──────── Data for review

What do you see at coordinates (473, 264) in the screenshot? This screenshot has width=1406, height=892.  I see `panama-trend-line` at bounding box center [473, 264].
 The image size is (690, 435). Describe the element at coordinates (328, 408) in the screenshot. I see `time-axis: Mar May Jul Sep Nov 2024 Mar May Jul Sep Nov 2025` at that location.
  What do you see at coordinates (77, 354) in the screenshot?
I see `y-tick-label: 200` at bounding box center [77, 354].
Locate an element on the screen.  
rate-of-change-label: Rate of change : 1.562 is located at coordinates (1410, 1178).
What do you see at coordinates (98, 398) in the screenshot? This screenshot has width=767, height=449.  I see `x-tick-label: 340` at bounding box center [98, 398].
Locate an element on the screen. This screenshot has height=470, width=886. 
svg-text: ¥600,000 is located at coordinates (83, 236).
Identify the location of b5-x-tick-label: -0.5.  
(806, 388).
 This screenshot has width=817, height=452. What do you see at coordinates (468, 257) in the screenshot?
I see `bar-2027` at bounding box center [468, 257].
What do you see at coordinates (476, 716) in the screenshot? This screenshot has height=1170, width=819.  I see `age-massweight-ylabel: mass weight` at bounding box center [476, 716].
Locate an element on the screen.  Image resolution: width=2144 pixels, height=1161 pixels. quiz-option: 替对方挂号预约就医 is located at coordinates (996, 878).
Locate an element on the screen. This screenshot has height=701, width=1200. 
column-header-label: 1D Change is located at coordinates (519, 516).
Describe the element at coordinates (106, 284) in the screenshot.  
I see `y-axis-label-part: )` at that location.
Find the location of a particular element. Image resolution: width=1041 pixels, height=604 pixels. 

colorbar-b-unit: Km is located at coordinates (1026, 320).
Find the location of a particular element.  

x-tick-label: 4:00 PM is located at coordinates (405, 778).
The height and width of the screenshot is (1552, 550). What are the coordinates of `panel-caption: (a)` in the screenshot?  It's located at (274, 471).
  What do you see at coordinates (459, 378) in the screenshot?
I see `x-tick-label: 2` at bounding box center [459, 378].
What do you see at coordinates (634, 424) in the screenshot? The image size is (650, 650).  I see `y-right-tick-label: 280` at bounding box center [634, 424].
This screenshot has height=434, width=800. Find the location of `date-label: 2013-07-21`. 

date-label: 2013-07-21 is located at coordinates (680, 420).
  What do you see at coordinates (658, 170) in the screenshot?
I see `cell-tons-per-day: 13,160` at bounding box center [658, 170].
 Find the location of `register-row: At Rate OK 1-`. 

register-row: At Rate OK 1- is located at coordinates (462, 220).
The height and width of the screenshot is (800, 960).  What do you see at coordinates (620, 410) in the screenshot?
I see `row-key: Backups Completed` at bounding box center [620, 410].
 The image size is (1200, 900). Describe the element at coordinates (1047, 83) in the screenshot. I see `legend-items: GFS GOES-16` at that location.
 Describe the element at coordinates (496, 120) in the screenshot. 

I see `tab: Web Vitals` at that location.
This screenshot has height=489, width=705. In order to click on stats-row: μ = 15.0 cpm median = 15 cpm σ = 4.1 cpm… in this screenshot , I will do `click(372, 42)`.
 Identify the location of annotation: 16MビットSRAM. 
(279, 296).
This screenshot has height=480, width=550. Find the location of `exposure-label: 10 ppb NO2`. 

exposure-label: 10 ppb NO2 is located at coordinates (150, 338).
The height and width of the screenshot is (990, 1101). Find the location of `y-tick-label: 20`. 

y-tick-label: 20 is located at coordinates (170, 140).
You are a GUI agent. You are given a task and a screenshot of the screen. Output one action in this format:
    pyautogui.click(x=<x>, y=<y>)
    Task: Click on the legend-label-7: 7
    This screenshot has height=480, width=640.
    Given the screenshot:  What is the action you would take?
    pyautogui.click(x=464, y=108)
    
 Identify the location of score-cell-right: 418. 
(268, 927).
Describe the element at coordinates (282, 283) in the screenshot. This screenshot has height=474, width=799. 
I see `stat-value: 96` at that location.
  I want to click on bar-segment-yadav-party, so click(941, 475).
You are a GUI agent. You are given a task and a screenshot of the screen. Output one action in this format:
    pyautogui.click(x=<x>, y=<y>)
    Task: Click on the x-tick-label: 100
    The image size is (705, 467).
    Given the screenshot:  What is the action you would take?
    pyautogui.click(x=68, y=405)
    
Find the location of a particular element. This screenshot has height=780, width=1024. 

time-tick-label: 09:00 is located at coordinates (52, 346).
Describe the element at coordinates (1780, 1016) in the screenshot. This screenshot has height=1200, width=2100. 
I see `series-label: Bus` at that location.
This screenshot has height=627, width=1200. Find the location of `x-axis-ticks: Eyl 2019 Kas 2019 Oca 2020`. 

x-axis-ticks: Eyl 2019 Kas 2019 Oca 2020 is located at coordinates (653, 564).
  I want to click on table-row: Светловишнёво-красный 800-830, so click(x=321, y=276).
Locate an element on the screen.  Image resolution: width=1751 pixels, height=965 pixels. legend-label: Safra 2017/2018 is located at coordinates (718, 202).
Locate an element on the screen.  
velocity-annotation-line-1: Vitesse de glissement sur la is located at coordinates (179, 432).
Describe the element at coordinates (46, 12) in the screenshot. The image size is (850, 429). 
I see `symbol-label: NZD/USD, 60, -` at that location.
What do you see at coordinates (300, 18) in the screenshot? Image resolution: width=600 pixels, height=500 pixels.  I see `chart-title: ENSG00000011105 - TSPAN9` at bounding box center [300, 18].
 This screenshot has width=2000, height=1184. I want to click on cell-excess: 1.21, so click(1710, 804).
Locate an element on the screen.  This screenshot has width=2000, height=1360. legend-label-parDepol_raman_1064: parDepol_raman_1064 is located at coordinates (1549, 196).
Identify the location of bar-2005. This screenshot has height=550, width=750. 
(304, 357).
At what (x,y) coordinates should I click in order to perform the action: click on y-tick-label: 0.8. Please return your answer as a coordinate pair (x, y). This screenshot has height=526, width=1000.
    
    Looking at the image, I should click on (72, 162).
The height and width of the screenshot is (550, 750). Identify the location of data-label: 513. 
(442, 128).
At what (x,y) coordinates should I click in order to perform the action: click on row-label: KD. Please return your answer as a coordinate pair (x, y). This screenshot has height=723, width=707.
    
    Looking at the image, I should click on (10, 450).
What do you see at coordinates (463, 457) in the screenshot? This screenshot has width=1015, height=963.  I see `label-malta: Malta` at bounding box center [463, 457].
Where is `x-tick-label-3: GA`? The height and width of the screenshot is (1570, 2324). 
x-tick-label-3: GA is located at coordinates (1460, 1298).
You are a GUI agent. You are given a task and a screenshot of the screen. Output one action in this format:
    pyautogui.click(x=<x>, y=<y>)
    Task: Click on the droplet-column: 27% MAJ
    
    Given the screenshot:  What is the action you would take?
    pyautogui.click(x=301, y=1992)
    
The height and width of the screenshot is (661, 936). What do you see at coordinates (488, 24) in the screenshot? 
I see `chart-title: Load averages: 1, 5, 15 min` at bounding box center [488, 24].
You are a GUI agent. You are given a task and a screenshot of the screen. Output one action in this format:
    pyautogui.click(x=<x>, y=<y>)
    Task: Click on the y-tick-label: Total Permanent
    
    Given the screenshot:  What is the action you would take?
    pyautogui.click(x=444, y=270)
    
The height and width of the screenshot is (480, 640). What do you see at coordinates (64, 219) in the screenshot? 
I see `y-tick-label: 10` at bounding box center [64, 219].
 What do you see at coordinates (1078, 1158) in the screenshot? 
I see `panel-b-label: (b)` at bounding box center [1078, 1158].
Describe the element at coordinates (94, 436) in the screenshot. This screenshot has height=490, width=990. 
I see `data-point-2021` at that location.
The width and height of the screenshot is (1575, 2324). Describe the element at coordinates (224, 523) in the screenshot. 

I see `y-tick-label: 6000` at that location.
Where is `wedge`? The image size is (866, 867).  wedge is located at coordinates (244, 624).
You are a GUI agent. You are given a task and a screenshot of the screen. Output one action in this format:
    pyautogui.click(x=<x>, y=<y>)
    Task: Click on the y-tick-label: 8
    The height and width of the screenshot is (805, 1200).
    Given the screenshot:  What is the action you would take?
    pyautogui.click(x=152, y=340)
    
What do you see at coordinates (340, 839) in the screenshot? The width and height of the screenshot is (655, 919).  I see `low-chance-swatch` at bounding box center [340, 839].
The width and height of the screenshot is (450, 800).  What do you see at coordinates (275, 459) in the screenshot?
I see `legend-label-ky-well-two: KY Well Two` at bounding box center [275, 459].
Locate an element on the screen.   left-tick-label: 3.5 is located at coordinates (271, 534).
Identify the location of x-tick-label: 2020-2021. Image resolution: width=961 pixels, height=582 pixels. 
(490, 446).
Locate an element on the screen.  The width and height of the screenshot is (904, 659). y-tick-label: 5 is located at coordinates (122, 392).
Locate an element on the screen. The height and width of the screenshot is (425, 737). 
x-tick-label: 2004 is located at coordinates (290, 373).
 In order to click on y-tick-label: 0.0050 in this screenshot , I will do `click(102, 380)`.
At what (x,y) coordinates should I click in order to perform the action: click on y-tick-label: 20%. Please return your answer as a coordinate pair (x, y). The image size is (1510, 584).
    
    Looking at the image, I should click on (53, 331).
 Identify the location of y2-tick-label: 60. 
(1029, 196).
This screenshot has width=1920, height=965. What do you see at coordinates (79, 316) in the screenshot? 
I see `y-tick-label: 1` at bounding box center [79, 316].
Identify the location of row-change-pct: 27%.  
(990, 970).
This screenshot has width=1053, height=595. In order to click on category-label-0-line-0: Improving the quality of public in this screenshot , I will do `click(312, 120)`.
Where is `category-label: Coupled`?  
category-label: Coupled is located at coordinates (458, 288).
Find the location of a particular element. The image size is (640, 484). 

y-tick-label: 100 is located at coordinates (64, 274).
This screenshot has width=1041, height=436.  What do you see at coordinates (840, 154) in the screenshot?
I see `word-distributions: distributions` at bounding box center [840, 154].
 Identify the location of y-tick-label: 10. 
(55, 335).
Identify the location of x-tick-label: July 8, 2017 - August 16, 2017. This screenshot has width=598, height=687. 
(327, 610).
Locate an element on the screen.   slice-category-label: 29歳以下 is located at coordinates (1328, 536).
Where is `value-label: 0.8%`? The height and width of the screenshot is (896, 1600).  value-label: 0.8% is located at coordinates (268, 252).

────────────────

▶ [What is required]:
Please put the data lines between the one holding "The height and width of the screenshot is (1552, 550)." and the one holding "center [459, 378].", inclusive, into a Markdown table with the columns Row and Line, skipping any blank lines.

▶ [Result]:
| Row | Line |
|---|---|
| 1 | The height and width of the screenshot is (1552, 550). What are the coordinates of `panel-caption: (a)` in the screenshot?  It's located at (274, 471). |
| 2 |   What do you see at coordinates (459, 378) in the screenshot? |
| 3 | I see `x-tick-label: 2` at bounding box center [459, 378]. |